──────── Extracted records ────────

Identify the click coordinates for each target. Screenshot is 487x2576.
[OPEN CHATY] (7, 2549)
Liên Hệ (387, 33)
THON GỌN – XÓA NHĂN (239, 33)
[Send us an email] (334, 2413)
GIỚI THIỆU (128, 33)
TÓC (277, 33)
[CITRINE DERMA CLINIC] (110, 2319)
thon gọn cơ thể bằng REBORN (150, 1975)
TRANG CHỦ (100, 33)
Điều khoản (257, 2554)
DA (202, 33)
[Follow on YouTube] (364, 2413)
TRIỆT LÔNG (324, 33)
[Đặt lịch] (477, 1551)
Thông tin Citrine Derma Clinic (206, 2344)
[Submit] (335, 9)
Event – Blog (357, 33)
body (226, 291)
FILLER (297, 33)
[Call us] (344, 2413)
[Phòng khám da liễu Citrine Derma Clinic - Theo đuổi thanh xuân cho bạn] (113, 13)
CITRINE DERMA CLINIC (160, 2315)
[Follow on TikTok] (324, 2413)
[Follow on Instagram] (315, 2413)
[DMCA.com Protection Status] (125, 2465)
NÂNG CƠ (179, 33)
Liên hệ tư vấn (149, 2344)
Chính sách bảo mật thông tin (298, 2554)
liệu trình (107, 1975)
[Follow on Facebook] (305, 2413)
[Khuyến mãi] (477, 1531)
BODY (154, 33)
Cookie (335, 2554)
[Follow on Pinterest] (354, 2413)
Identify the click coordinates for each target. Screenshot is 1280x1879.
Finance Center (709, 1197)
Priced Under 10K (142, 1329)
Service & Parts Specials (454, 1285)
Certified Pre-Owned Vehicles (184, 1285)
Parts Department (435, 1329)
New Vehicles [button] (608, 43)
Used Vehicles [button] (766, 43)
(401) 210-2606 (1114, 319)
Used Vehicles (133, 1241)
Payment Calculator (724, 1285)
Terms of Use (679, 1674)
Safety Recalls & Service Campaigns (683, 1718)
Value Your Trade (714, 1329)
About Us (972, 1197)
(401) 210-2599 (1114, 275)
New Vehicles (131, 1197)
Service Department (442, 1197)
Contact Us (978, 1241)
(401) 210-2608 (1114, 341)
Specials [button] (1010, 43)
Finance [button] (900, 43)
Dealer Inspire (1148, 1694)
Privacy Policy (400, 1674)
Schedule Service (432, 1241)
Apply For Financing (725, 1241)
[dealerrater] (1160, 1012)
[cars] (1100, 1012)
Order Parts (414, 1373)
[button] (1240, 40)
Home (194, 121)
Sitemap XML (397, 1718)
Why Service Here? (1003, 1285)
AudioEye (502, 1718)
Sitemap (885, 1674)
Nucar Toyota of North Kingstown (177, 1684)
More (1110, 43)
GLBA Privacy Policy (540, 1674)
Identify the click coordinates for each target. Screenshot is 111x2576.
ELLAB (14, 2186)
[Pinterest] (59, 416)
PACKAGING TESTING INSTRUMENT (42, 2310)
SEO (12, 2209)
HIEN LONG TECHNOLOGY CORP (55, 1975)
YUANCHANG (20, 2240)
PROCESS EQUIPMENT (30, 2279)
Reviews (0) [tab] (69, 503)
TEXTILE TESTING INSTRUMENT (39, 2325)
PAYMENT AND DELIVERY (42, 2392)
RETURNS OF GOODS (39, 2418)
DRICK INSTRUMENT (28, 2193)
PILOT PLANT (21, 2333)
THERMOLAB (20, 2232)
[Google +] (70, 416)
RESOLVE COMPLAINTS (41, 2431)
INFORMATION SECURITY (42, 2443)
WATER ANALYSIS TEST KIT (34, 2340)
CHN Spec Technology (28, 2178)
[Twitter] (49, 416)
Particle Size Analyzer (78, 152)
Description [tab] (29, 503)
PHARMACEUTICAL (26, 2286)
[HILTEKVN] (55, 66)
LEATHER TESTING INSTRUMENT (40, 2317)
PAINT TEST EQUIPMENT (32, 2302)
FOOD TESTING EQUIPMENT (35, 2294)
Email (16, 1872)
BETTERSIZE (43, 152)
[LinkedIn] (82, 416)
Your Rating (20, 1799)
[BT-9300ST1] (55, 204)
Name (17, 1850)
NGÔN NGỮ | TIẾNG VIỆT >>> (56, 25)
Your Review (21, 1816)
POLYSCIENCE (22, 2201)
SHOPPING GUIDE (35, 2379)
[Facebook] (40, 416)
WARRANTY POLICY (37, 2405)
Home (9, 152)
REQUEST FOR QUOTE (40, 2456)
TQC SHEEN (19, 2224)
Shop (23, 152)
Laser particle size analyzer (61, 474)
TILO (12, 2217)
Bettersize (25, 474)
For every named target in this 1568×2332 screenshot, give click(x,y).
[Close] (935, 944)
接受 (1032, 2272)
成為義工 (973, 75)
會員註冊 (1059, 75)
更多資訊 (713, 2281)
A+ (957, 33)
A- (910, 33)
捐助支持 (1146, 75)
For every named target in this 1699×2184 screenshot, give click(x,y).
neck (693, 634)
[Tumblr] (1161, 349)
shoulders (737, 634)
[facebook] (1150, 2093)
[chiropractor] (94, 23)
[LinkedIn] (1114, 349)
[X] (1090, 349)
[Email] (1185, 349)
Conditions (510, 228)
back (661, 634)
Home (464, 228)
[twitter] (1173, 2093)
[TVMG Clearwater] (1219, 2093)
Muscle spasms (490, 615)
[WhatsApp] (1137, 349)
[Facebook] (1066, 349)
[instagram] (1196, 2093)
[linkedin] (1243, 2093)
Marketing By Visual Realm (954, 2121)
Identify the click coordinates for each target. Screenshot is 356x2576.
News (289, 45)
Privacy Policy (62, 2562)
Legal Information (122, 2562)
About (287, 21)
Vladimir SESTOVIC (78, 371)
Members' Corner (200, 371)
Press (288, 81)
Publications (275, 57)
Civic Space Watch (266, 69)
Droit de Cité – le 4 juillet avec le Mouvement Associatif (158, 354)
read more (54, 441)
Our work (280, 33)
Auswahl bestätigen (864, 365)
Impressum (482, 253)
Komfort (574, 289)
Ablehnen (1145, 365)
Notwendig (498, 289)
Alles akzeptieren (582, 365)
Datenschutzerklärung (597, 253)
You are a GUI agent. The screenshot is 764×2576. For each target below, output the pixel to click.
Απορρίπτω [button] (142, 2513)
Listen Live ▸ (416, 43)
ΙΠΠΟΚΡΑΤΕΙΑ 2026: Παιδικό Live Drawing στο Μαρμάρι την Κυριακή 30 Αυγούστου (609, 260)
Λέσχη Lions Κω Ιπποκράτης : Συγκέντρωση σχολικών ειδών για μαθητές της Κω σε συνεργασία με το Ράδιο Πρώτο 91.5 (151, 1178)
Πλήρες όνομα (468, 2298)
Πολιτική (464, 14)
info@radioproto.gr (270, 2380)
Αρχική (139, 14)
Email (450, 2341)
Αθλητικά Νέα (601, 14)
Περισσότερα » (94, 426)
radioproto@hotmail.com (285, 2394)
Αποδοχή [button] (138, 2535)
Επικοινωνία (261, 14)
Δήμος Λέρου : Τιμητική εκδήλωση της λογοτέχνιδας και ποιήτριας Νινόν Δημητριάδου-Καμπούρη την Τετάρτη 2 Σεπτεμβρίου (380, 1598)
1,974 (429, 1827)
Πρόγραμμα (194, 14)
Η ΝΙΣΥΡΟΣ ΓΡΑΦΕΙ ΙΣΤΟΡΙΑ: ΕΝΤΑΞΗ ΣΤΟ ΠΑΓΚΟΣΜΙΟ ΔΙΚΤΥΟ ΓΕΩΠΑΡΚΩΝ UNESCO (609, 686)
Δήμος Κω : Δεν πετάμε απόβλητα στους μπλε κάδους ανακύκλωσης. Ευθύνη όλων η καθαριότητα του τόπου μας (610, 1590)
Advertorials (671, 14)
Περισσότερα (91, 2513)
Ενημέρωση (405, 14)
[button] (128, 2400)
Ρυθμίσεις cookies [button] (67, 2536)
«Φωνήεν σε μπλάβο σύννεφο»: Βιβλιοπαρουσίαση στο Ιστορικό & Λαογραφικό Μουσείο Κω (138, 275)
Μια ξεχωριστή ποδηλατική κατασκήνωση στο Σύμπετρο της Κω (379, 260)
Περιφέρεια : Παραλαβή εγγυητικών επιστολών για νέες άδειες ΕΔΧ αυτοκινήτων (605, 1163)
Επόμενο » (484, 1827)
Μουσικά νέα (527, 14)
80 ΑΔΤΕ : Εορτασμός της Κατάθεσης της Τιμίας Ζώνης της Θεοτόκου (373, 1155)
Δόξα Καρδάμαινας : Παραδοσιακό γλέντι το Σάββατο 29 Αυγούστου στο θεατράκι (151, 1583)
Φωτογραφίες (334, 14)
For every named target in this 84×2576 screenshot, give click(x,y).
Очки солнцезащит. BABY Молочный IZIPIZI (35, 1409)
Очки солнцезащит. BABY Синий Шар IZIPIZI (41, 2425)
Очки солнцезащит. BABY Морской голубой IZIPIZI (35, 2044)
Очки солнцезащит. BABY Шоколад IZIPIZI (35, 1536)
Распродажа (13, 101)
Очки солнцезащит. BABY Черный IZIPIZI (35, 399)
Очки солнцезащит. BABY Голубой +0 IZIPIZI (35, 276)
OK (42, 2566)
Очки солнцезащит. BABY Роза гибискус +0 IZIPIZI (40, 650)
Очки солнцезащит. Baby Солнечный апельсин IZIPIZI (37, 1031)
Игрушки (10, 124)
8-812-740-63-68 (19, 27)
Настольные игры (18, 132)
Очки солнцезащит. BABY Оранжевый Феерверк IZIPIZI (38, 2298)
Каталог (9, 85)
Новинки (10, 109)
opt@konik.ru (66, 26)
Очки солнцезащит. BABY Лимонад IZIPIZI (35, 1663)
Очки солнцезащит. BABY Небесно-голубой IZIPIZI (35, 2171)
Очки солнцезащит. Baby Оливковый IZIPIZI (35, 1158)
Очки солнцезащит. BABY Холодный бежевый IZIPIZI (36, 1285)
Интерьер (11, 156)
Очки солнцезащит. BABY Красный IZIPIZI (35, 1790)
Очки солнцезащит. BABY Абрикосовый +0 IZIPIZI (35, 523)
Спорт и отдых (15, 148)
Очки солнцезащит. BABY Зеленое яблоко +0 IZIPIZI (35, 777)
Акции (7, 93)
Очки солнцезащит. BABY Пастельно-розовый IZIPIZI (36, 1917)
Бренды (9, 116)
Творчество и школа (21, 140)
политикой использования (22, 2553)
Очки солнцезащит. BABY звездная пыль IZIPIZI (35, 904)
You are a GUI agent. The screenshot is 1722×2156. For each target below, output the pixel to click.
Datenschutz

────────

Exercise goal: Write out exactly the lines above from the line with "Sitemap XML (397, 1718)" through the line with "YUANCHANG (20, 2240)", both of them included, and leave out all other lines.

Solved problem:
Sitemap XML (397, 1718)
Why Service Here? (1003, 1285)
AudioEye (502, 1718)
Sitemap (885, 1674)
Nucar Toyota of North Kingstown (177, 1684)
More (1110, 43)
GLBA Privacy Policy (540, 1674)
Identify the click coordinates for each target. Screenshot is 111x2576.
ELLAB (14, 2186)
[Pinterest] (59, 416)
PACKAGING TESTING INSTRUMENT (42, 2310)
SEO (12, 2209)
HIEN LONG TECHNOLOGY CORP (55, 1975)
YUANCHANG (20, 2240)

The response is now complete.